The plans did not convince Sharma that the money would be used in the way he wanted - a genuine concern. Ensuring proper distribution and usage of life insurance proceeds is a very genuine concern. However, the answer to this apprehension does not lie in only buying insurance products. Sharma wasn't able to find a solution to his queries as he was approaching an insurance agent for solutions that were way beyond his scope. An insurance agent, at best, can give a proper insurance plan. But he/she cannot ensure that the insurance proceeds are used in a particular way. That comes under estate planning. He actually needs a financial planner to answer his doubts.
Financial planning is a wide concept and not limited to making investments or buying insurance as it is popularly known. The answer to Sharma's query can be achieved by properly allocating funds for various goals. First, one needs to understand the importance of adequate insurance coverage. It's not just about having an endowment or unit-linked insurance plan with coverage of 10-15 times of annual income. Neither is it about buying child insurance policies with some income protection cover. It's about providing for all his financial responsibilities like children's education, marriage, spouse's day-to-day expenses and lifestyle, loans, parents well being, etc. For all this, there has to be detailed and satisfactory calculation put in place which will further guide him towards the solutions he is seeking.

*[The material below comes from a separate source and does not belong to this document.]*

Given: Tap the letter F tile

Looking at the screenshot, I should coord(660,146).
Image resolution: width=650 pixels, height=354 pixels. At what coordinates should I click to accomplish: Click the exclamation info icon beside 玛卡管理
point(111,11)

Married Women's Property Act
An insurance policy can also be bought under Married Women's Property Act (MWP Act). This is generally advisable for businessmen whose business operations involve taking loans. In this kind of structure, lenders normally ask for collateral or some kind of security from the borrower. Often, the personal assets of the borrower get mortgaged in the process. Buying insurance policy under the MWP Act can secure the policy amount for the benefit of spouse and kids. In case of untimely death of the borrower, creditors/bankers recover the loan amount by selling the assets and other collaterals and there might be attachment of other assets of the borrower, as directed by judiciary. This could include proceeds of life insurance policies. But, if the Insurance policy was purchased under MWP Act, creditors cannot claim any amount from the policy proceeds and thus the claimed amount becomes available to the nominees.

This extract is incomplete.